#### GIVEN RECORDS

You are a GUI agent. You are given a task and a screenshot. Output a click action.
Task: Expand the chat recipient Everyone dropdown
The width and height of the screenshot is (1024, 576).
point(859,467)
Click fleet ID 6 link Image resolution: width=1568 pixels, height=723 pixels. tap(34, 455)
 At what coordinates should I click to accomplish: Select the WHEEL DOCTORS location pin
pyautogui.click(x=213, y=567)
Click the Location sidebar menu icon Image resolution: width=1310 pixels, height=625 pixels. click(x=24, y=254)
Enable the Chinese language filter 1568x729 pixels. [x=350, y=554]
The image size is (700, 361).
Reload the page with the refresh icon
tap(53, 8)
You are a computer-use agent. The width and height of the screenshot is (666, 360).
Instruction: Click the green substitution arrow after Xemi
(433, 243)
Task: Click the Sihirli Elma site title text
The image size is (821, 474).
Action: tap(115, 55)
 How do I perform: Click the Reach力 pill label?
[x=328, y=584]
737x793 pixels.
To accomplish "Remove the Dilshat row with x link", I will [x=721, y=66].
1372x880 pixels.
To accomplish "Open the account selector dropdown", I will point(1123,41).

#### YOUR TASK
Output only a verbatim copy of the lines spanning from the line that contains "The image size is (821, 474)." to the end of the records above.

#### RESPONSE
The image size is (821, 474).
Action: tap(115, 55)
 How do I perform: Click the Reach力 pill label?
[x=328, y=584]
737x793 pixels.
To accomplish "Remove the Dilshat row with x link", I will [x=721, y=66].
1372x880 pixels.
To accomplish "Open the account selector dropdown", I will point(1123,41).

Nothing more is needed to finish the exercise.